The heart of the engine is the innovative pre-chamber combustion system featuring twin-spark plugs. This technology is derived from Formula 1 and is now available, for the first time, on a road car engine. The engine has three main features:
The pre-chamber: a combustion chamber is set between the central electrode and the traditional combustion chamber and connected by a series of specially designed holes.
Lateral sparkplug: a traditional sparkplug acts as a support to ensure constant combustion when the engine is operating at a level that doesn't need the pre-chamber to kick in.
Twin injection system, direct and indirect: Linked to the fuel supply pressure at 350 bar, the system reduces noise low down on the rev range, lowering emissions and improving consumption.

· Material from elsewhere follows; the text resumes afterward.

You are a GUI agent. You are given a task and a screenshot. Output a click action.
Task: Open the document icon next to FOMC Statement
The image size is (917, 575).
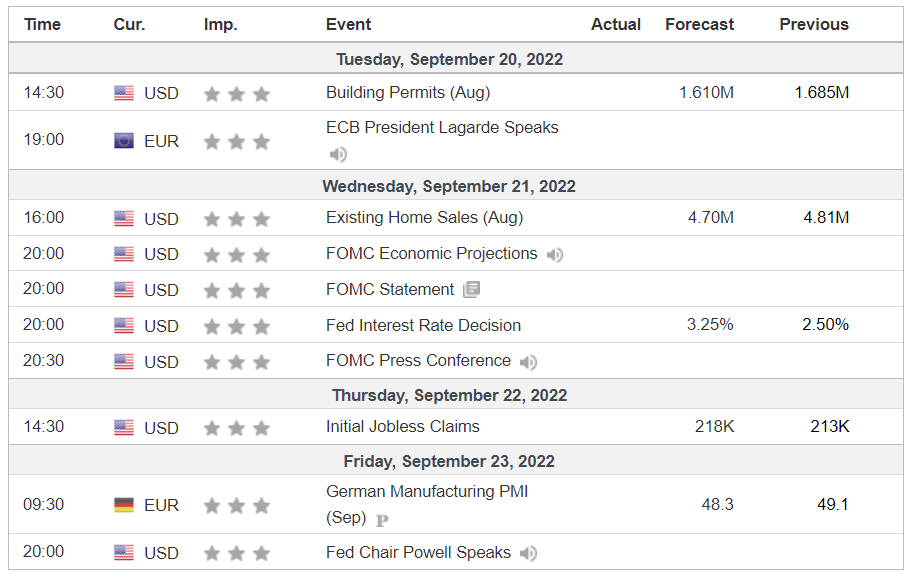coord(471,289)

Maserati designed the MC20 to be the natural evolution of the highly successful MC12, the car that in 2004 marked Maserati's return to racing after 37 years. The MC12 won 22 races (including three victories in the 24 Hours of Spa) and 14 Championship titles across the Constructors' Championship, Drivers' Championship, and Teams' Championships in the FIA GT from 2004 to 2010. Maserati says it will return to the world of racing with the MC20.
The MC20 design was produced in about 24 months, with a team of Maserati Innovation Lab engineers, technical specialists from the Maserati Engine Lab, and designers from the Maserati Style Center. The Virtual Vehicle Dynamics Development system, which includes the use of one of the world's most advanced dynamic simulators, was developed in-house by the Maserati Innovation Lab and is based on a complex mathematical model called "Virtual Car." Ninety-seven percent of the dynamic tests were completed using this method, which greatly optimized development times. The car was then fine-tuned with exhaustive track and road test sessions.

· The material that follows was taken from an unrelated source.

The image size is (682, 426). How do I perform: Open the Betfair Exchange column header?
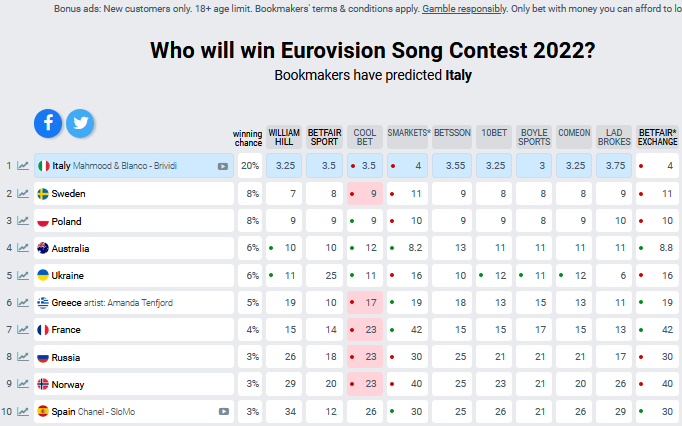click(658, 136)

The aerodynamics were designed through over 2,000 man-hours in the Dallara Wind Tunnel and more than a thousand CFD (Computational Fluid Dynamics) simulations, which enabled the creation of a real work of art. The resulting car has a sleek line, with only a discreet rear spoiler that improves downforce without detracting from the MC20's design language. The car is designed to create downforce by channeling air under and through the car (vortex generators at the front, significant design work on the underbody) as opposed to primarily over the top of it, which keeps the overall design very clean.
Inside the cabin, the driver is always central. Every component has a purpose and is completely driver-oriented. There are simple forms, very few sharp edges, and minimal distractions. There are two 10-in. screens, one for the cockpit and the other for the Maserati Touch Control Plus system. Simplicity is also the keynote of the carbon fiber-clad central console, with just a few features: the wireless smartphone charger, the driving mode selector (GT, Wet, Sport, Corsa, and ESC Off, which deactivates the control functions), two speed selection buttons, the power window controls, the Multimedia System controls, and a handy storage compartment underneath the armrest. All the other controls are on the steering wheel, with the ignition button on the left and the launch control on the right.
Maserati has also developed six new colors for the MC20: Bianco Audace (isnpired by glaciers, it is white with a noticeable blue undertone), Giallo Genio (yellow), Rosso Vincente (red), Blu Infinito (electric blue), Nero Enigma (black), and Grigio Mistero (dark gray).
The production launch is scheduled for the end of 2020. Pricing starts at $215,000.